Foreign Film Review: The Day He Arrives
If you like films with tightly knit plots, high-adrenaline action and nail-biting suspense, then The Day He Arrives isn’t for you. And if you have little patience for reading subtitles or watching stories unwind that seem to be about nothing then this film is certainly not for you.
But, for the patient viewer and seasoned cinephile, this film directed by revered South Korean filmmaker Hong Sang-Soo is certainly worth watching. The rather odd, yet poetic, black-and-white film premiered at the Cannes Film Festival last year, and made it to US cinemas only this summer, but it remains quite obscure even though film critics, Roger Ebert and Richard Brody in particular, have sung its praises.
The central character, Yoo Seongjun is a filmmaker who, after going on hiatus from the world of cinema, returns to Seoul to meet an old friend. Yoo, with his affable smile and slight awkwardness, is an easily likable protagonist. He meets acquaintances and admirers, gets drunk and then shows up unexpectedly at an old flame’s apartment. He then unexpectedly breaks down and sobs pathetically before his ex-girlfriend and though the scene isn’t heart-breaking, it borders on the comical. And that’s the gist of the film – you don’t really know what to make of it.
The film focuses on the small, everyday things that are universal in both their insignificance and poetry. As the film progresses one feels a sense of déjà vu, that things aren’t quite as they should be. Yoo and his friends frequent a bar, but each visit is a first for him. And if that isn’t enough, the director teases the audience by calling the bar Novelty. Scenes repeat, but with different outcomes. It’s as if conversations and encounters are the building blocks of a single day and the film presents different permutations of them to see how the course of the day is affected.

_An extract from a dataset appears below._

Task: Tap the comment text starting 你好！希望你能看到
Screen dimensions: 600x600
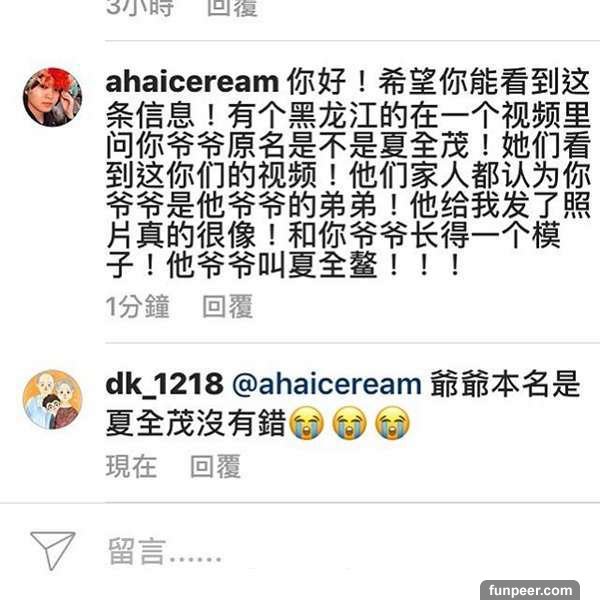Action: [x=347, y=173]
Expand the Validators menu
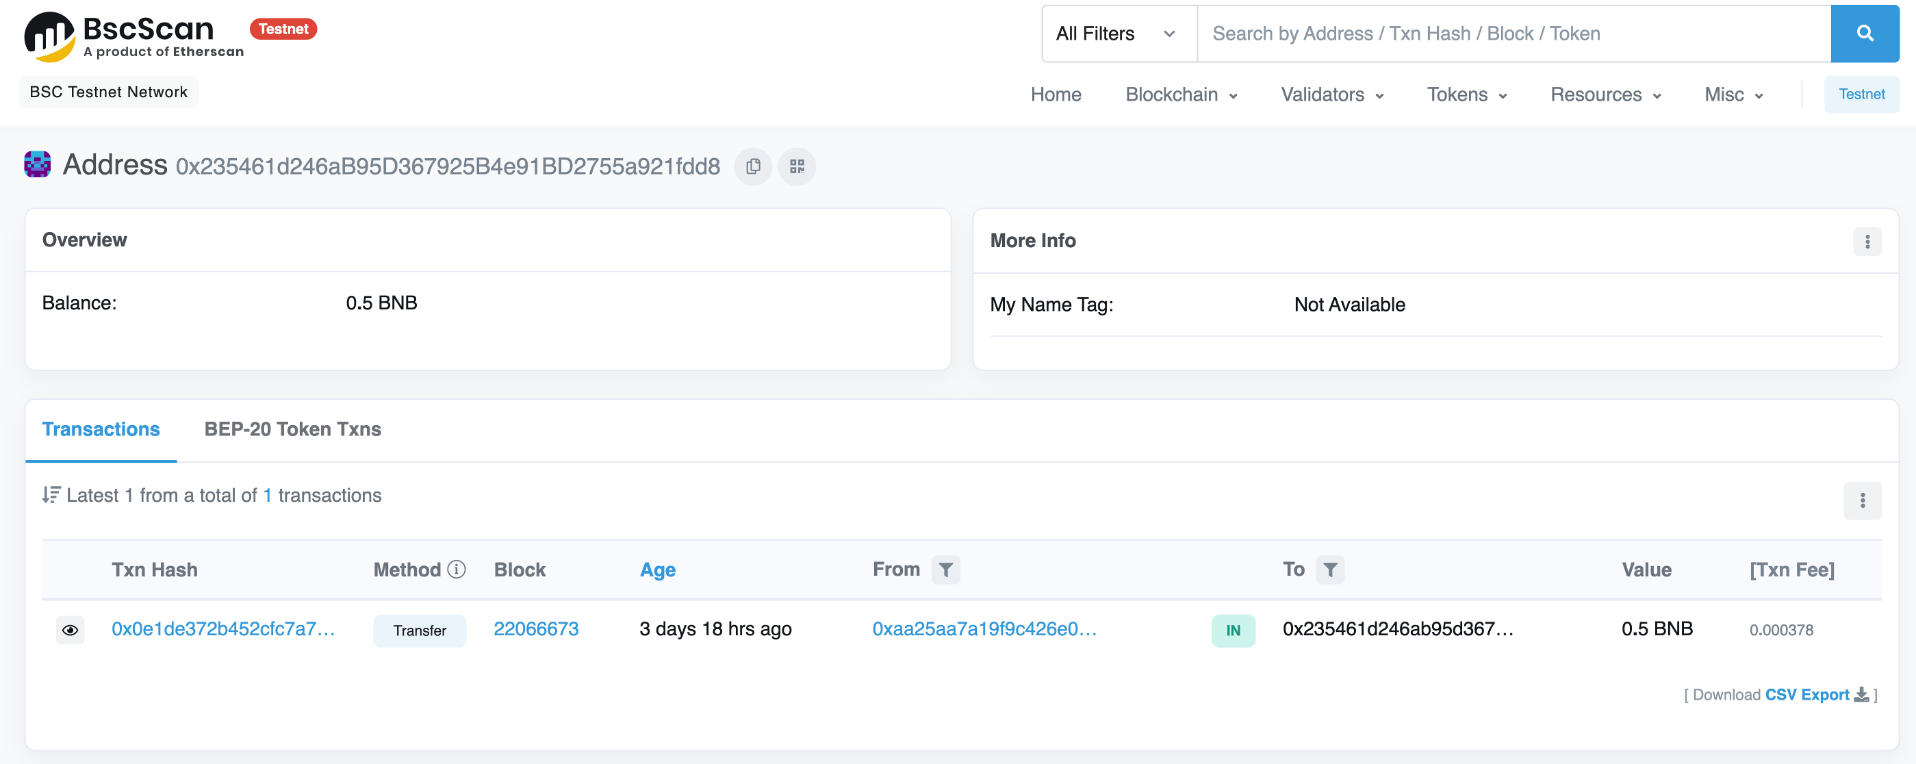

When it comes to Korean cinema, international audiences are perhaps most familiar with gory horror films such as Park Chan-Wook’s Vengeance trilogy. The Day He Arrives, however, brings to mind French New Wave cinema, which eschewed conventional narrative techniques in favour of a more experimental style. In fact, many reviewers have drawn comparisons to works by French auteurs such as Eric Rohmer and Alain Resnais. In a nutshell, The Day He Arrives is a sweet yet bewildering film, which despite its humble setting and banalities, surprises you with its beauty.